BEGIN

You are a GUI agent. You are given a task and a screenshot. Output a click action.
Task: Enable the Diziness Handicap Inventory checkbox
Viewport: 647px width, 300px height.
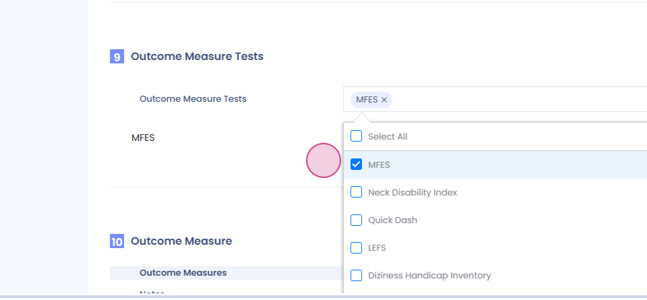coord(357,275)
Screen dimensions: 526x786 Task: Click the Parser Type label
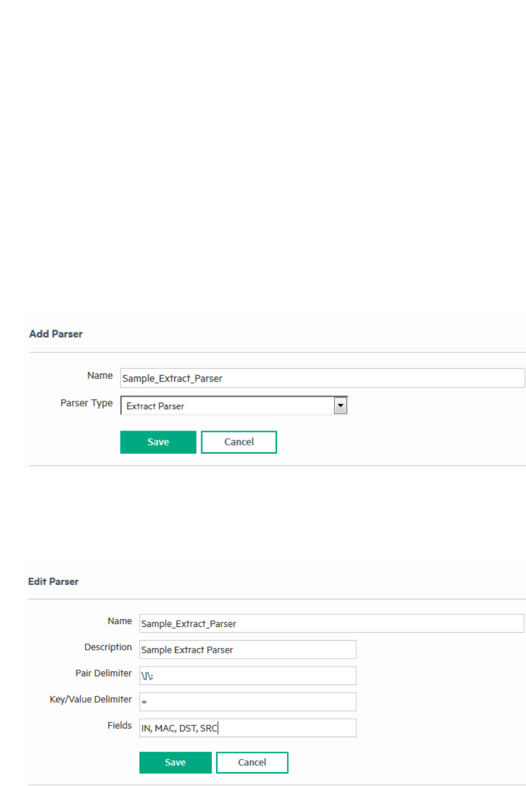tap(87, 403)
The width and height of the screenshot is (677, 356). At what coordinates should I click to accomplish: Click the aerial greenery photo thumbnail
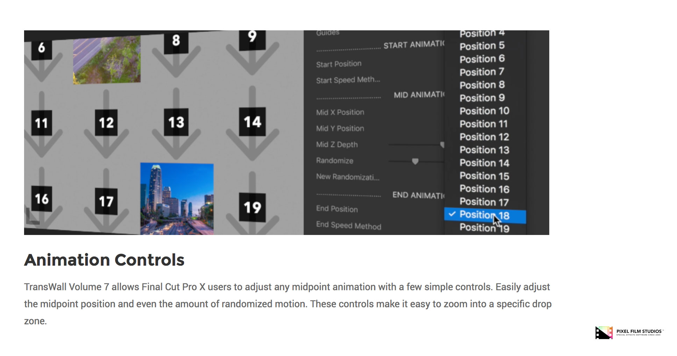click(107, 60)
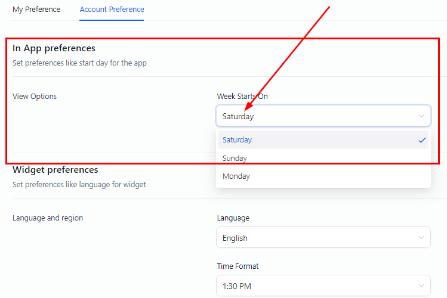Click the In App preferences heading
447x298 pixels.
tap(54, 48)
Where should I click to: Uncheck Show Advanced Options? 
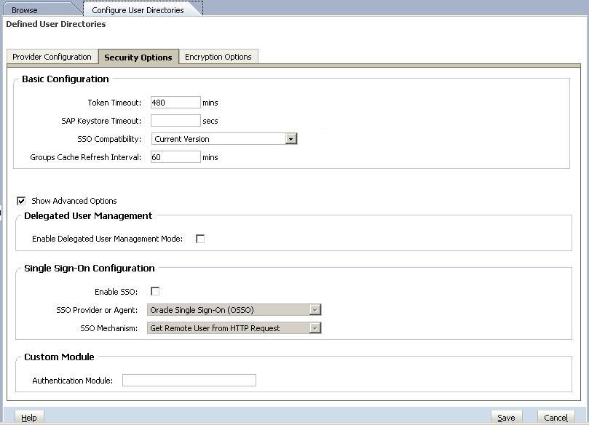(21, 201)
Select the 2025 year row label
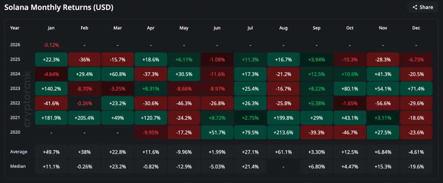This screenshot has width=443, height=183. (x=15, y=59)
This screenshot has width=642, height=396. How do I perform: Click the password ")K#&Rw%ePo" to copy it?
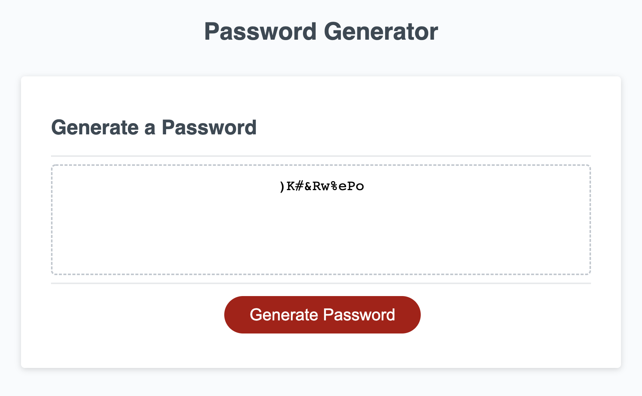pos(321,186)
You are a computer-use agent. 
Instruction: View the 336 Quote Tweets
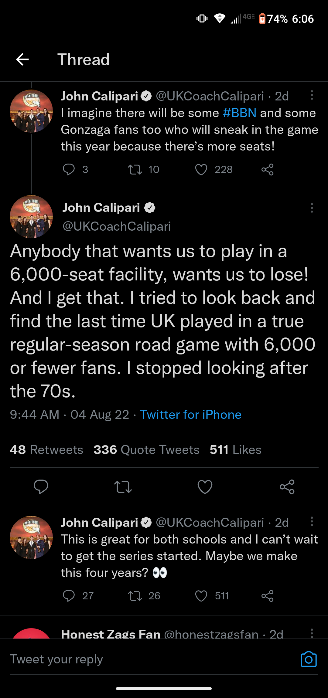[x=146, y=450]
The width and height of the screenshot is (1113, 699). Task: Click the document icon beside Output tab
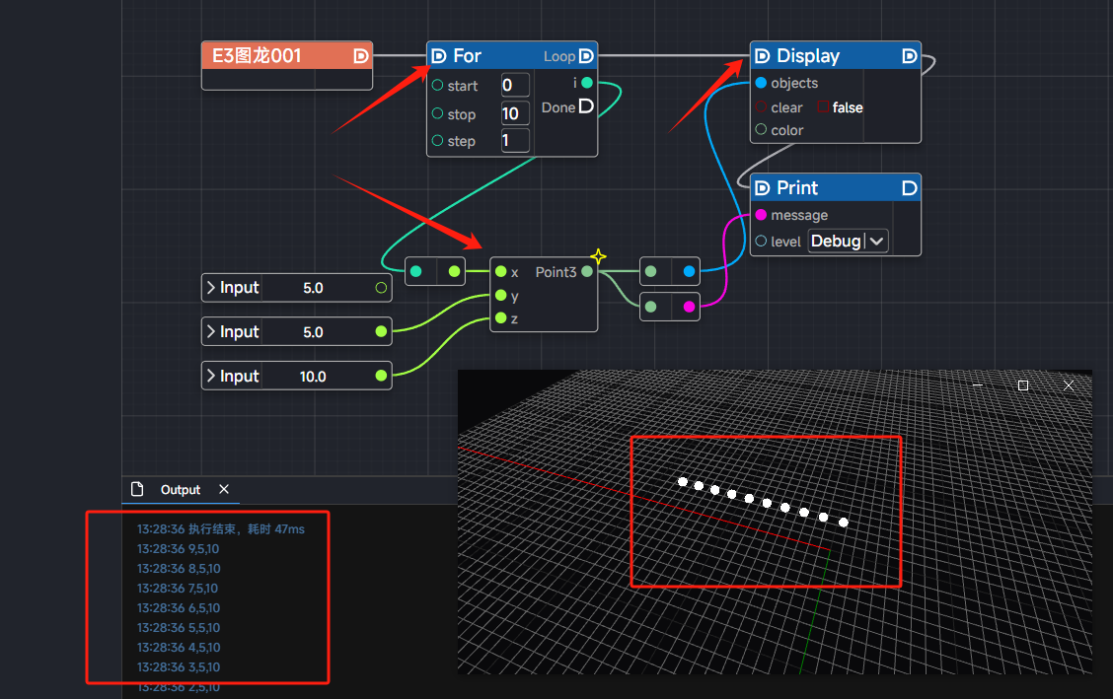click(139, 490)
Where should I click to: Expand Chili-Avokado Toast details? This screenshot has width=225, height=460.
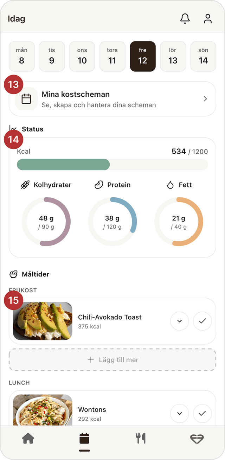[180, 321]
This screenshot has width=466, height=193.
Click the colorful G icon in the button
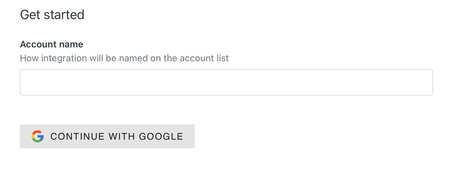click(38, 136)
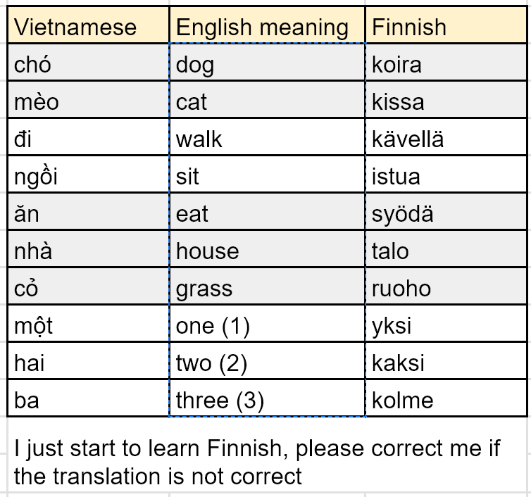Click the note about learning Finnish

tap(257, 463)
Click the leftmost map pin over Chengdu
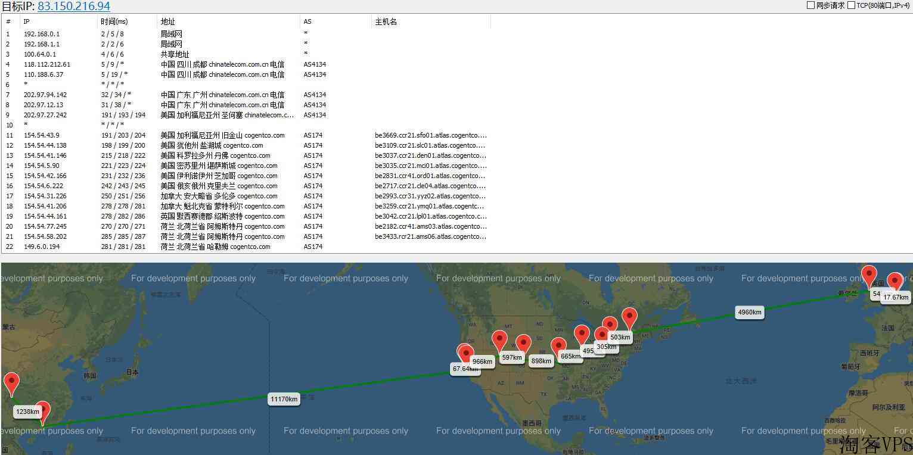Image resolution: width=913 pixels, height=455 pixels. (11, 382)
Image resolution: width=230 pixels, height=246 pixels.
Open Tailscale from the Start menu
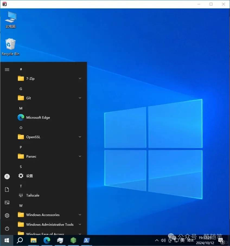coord(33,195)
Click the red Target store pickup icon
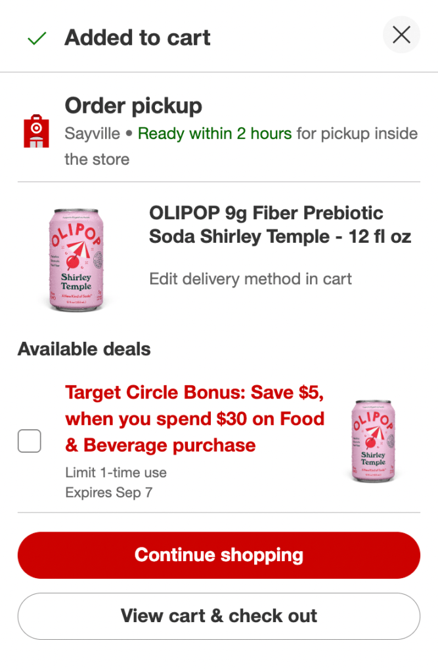The width and height of the screenshot is (438, 672). pyautogui.click(x=36, y=131)
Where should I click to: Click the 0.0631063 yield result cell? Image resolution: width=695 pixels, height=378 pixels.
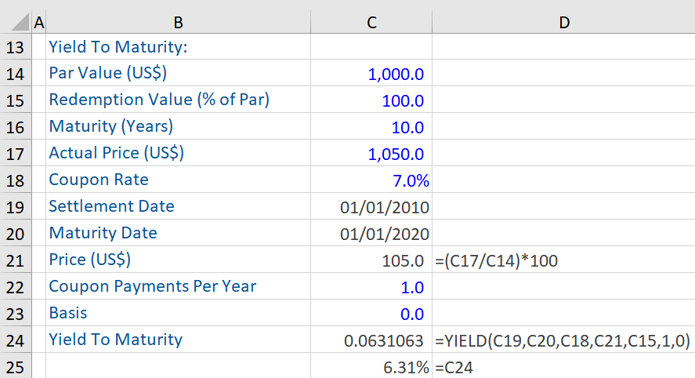pos(371,340)
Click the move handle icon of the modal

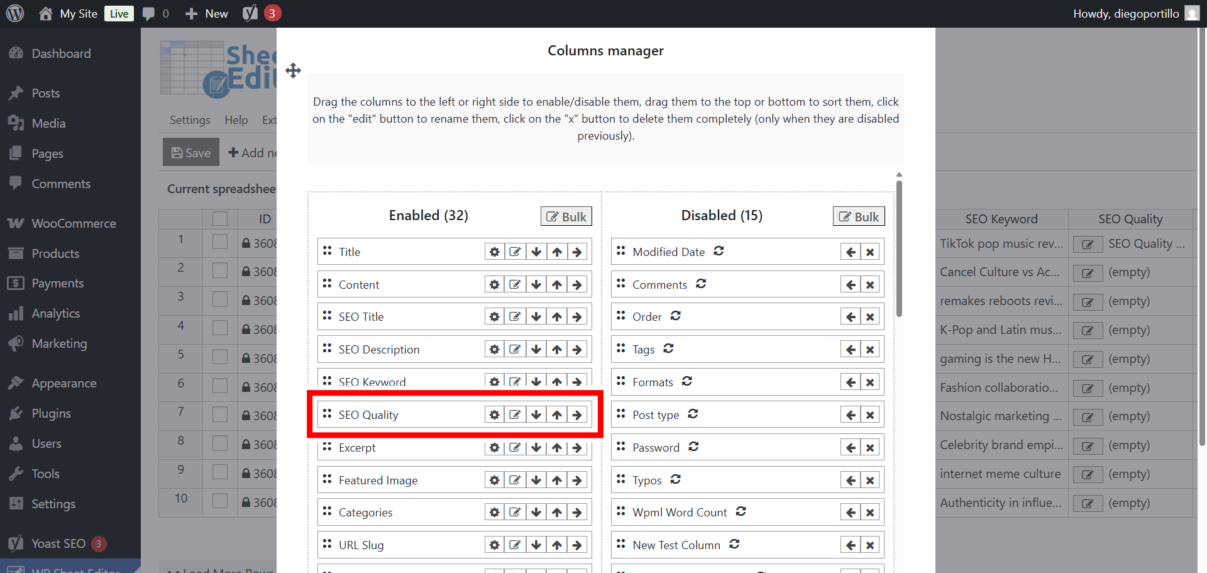coord(293,70)
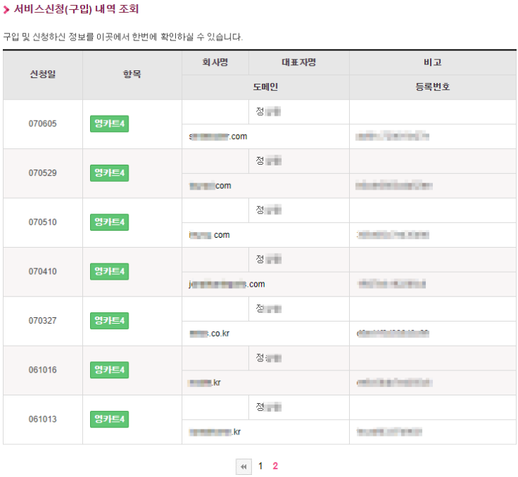Click the 영카트4 badge in the 070410 row
Screen dimensions: 518x477
109,271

END

Transcribe each of the records above precisely, with no pictures in the copy.

Task answer »
You are a GUI agent. You are given a task and a screenshot. Output a click action.
Task: Enable the Diziness Handicap Inventory checkbox
Viewport: 647px width, 300px height.
coord(357,275)
Screen dimensions: 526x786 Task: Click the Parser Type label
tap(87, 403)
The width and height of the screenshot is (677, 356). At what coordinates should I click to accomplish: Click the aerial greenery photo thumbnail
click(107, 60)
Click the In App preferences heading
447x298 pixels.
tap(54, 48)
Where should I click to: Uncheck Show Advanced Options? 
(21, 201)
Select the 2025 year row label
This screenshot has width=443, height=183. (x=15, y=59)
This screenshot has width=642, height=396. How do I perform: Click the password ")K#&Rw%ePo" to copy it?
pos(321,186)
You are a computer-use agent. 
Instruction: View the 336 Quote Tweets
[x=146, y=450]
The width and height of the screenshot is (1113, 699). Task: Click the document icon beside Output tab
click(139, 490)
Where should I click to: Expand Chili-Avokado Toast details? This screenshot has width=225, height=460.
[180, 321]
This screenshot has width=466, height=193.
Click the colorful G icon in the button
click(38, 136)
Click the note about learning Finnish

tap(257, 463)
Click the leftmost map pin over Chengdu
Image resolution: width=913 pixels, height=455 pixels. (11, 382)
Image resolution: width=230 pixels, height=246 pixels.
Open Tailscale from the Start menu
coord(33,195)
Click the red Target store pickup icon
The width and height of the screenshot is (438, 672). pyautogui.click(x=36, y=131)
Where should I click to: Click the 0.0631063 yield result cell? Image resolution: width=695 pixels, height=378 pixels.
pos(371,340)
Click the move handle icon of the modal

coord(293,70)
Click the 영카트4 badge in the 070410 row
Screen dimensions: 518x477
109,271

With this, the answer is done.